Hoy quiero centrarme en esas personas. Por eso, como ya se sabe que no hay maleficio que resista el poder de un cuento, voy a contarles el comienzo de uno. Debería empezar diciendo, como manda la tradición, érase una vez, pero la vez de este cuento es ahora, porque acaba de nacer, y por eso el final está aún por escribirse. En lo demás, trataré de respetar el canon, nombrando a reyes, guerreros y magos, narrando maleficios y conjuros en una historia en la que no falta el hada madrina ni el baile de redención.
Se acaban de cumplir veinticinco años desde que Camarón, el rey de este cuento, decidió que fuera el pueblo el que siguiera avivando la llama de su voz. Parecía que el pueblo y sus gestores, como había ocurrido otras veces, iban a dejar que el olvido arañara con sus garras el legado de ese genio irrepetible. El maleficio sería inevitable y llegaría como llegaba siempre, con promesas vacías, o en silencio, bajo una luna maldita, adormeciendo a los ciudadanos que seguían como sonámbulos la estela invisible de la indiferencia.

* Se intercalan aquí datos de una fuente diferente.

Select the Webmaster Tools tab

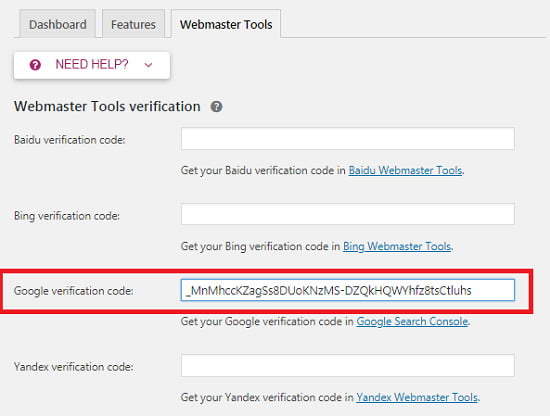226,24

Pero en todos los cuentos hay gente que rechaza caminar dormida. Así, un pequeño grupo de personas, intuyendo lo que iba a ocurrir, decidieron entregarse y detener el avance implacable del olvido. Ahí estaba Chico Javier, peleando incansable junto a la gente de La Fragua, con Lolo Picardo, Carmen Mateos, Juan Silva, Antonio Jiménez, Chico Cárdenas y tantos otros. Lo primero que hacía falta era un conjuro, palabras que al pronunciarse brillaran en la oscuridad y despertaran al pueblo. Así que Juan Antonio Iglesias, Trysco, y Carlos Rey, los que más saben de conjuros y hechizos en este reino, compusieron uno al que llamaron Tacón de los cabales. Y dejaron en él, para que nadie lo olvidara, una melodía de arena y sal que, como la marejada, hacía revivir en cada ola, en cada verso, los latidos de Camarón, despertando con ellos sus sueños y sus miedos, sus sombras y su luz.

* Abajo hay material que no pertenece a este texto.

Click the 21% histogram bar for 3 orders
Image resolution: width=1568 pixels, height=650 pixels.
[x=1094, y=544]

Sin embargo, como en todos los cuentos, la maldición es siempre más fuerte que el deseo. Solo si la ciudad bailaba y cantaba al unísono, bajo el amanecer, el olvido se iría disipando entre recuerdos. Hacía falta, por tanto, una garganta para guardar el conjuro y alguien que enseñara un baile capaz de unir a gente de todas las épocas y lugares. María La Mónica apareció, como aparecen las hadas madrinas, para cantarlo; y Antonio Canales, ese trianero cañailla, dibujó en el aire un baile para que toda una ciudad, y hasta su puente y su mar, vibraran juntos entre salinas y esteros. Así fue como este homenaje al cantaor universal se fue llenando de paisajes y personas. La canción se fue transformando en himno y Academias de Cádiz, de El Puerto, de Chiclana o de La Isla sembraron el viento con su compás, y comenzaron a llegar frutos desde Pekín o Argentina. Antonio Mota, uno de los magos, decidió unir las piezas de este rompecabezas milagroso. Ignacio Escuín, el otro brujo, prometió detener el tiempo con su cámara, para que los que están y los que se fueron pudieran compartir ese momento.
Hace dos días se presentó en el Centro de Congresos este conjuro repleto de ilusiones y esfuerzos. Si despertar nunca fue fácil, seguir dormidos nos hace cómplices del maleficio. Como decía Saramago, «los hombres, en tanto que ciudadanos, tenemos la obligación de abrir los ojos». Ya habrá tiempo para criticar lo que no se hizo o se pudo hacer mejor. Ahora es momento de poner en valor lo que se está haciendo. Yo, que no conozco el final de este cuento, pediré un deseo: ojalá termine como terminan otros cuentos y podamos imaginar a Camarón, al fin, enamorándose para siempre de su tierra.